The XRD patterns of GO, RGO, FC, and GFC (1 : 6) composite are shown in Fig. 1. The intense peak of GO at 2θ = 11° corresponded to the (001) reflection. The (001) peak at 11° disappeared, and a broad (002) peak appeared at 23.6°, confirming the conversion of GO to RGO. The peaks of FC at 2θ = 19.05°, 32.47°, 37.92°, 51.36°, 57.91°, 59.57°, 61.53°, 69.51°, and 71.79° corresponded to the (001), (100), (101), (102), (110), (003), (111), (103), and (112) planes, which were well indexed to the hexagonal phase of β-Co(OH)₂ (JCPDS card no. 30-0443).

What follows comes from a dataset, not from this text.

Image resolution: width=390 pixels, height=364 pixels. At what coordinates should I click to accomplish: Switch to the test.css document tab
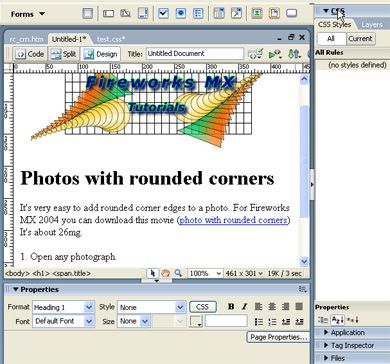point(111,39)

All peaks of β-Co(OH)₂ in the GFC (1 : 6) composite were observed with an additional crystallinity induced at 2θ of 23.6°, corresponding to the (002) plane of RGO. The other two peaks at 36.78° and 65.26° could be attributed to some impure phases corresponding to CoOOH formation.²⁸

Fig. 1 XRD patterns of GO, RGO, FC, and GFC (1 : 6).

The TG curves of FC and GFC (1 : 6) within the temperature range of 50–700 °C are shown in Fig. 2. FC showed a two-step weight loss caused by dehydration and decomposition of Co(OH)₂. The weight loss at 50–150 °C was related to the adsorbed water of Co(OH)₂, whereas the weight loss of 13.4% from 150 °C to 500 °C corresponded to the loss of the –OH group of Co(OH)₂ and was accompanied with the conversion to Co₃O₄.³⁰ Moreover, the strong weight loss of GFC (1 : 6) of approximately 33.7% from 150 °C to 500 °C was assigned to the oxidation of Co(OH)₂ and combustion of graphene. Thus, the graphene content in GFC (1 : 6) was evaluated to be approximately 21.7 wt%.

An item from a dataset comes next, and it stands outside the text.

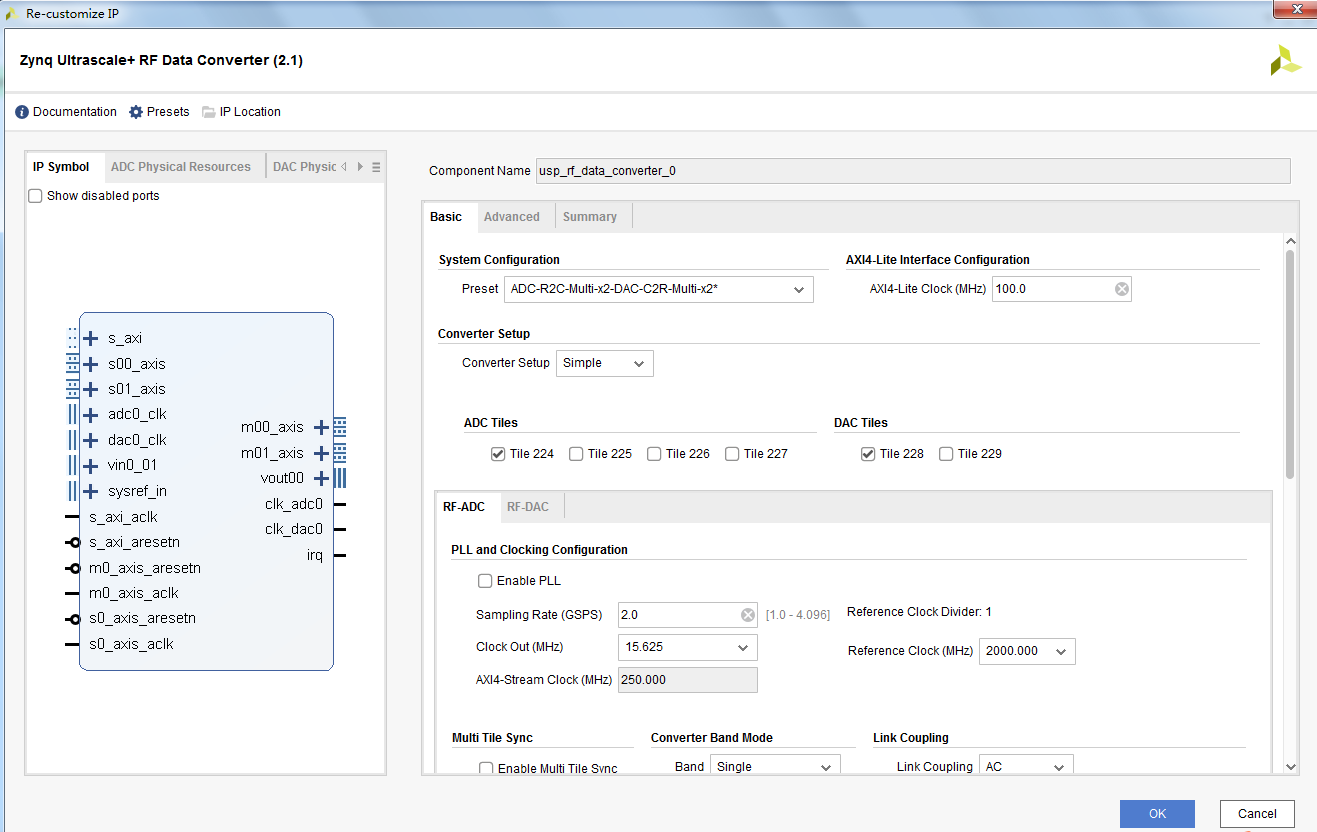Expand the s_axi interface port
This screenshot has height=832, width=1317.
[x=92, y=338]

Fig. 2 TG curves of the as-prepared FC and GFC (1 : 6).

The morphology and structures of FC and GFC (1 : 6) were observed by SEM and high-resolution TEM (HRTEM) images (Fig. 3). The SEM images of FC are shown in Fig. 3a and b. The FC microspheres were irregular in shape and constituted nanoplates that were not completely separated from each other but somehow agglomerated. The SEM image of the GFC (1 : 6) product revealed that FCs with several hierarchical structures of 5–10 μm in diameter were uniformly distributed on the surface of GNs (Fig. 3c). Simultaneously, the flowers of Co(OH)₂ in the GFC (1 : 6) were encapsulated in the wrinkles of GNs. The encapsulated graphene sheet could efficiently prevent aggregation of flowers and prevent direct contact between FC and the electrolyte. The SEM image at higher magnification shows that the flower-like structure was composed of two-dimensional petaloid nanoplates (Fig. 3d). The flower-like morphology might be the result of nano/microsheets agglomerating together to form the interesting structure. The TEM image in Fig. 3e shows that the Co(OH)₂ nanoplate of GFC (1 : 6) was effectively wrapped by GNs, indicating the strong adhesion between FCs and GNs. The HRTEM image of GFC (1 : 6) was taken to examine the crystal structure of Co(OH)₂ nanoplates (Fig. 3f). The typical lattice fringe spacing was measured as approximately 0.46 nm, which was consistent with the (001) crystalline planes.³¹ The strongest peak in the XRD pattern was also (001). The crystal planes were not continuous in the whole crystal, and some pores formed in the nanoplate. Thus, the Co(OH)₂ hexagonal plate grew mainly along the (001) direction.³²

Fig. 3 Low and high magnification SEM images of samples, (a and b) FC; (c and d) GFC (1 : 6), respectively; (e) low and (f) high magnification TEM images taken of an individual Co(OH)₂ nanoplate of GFC (1 : 6).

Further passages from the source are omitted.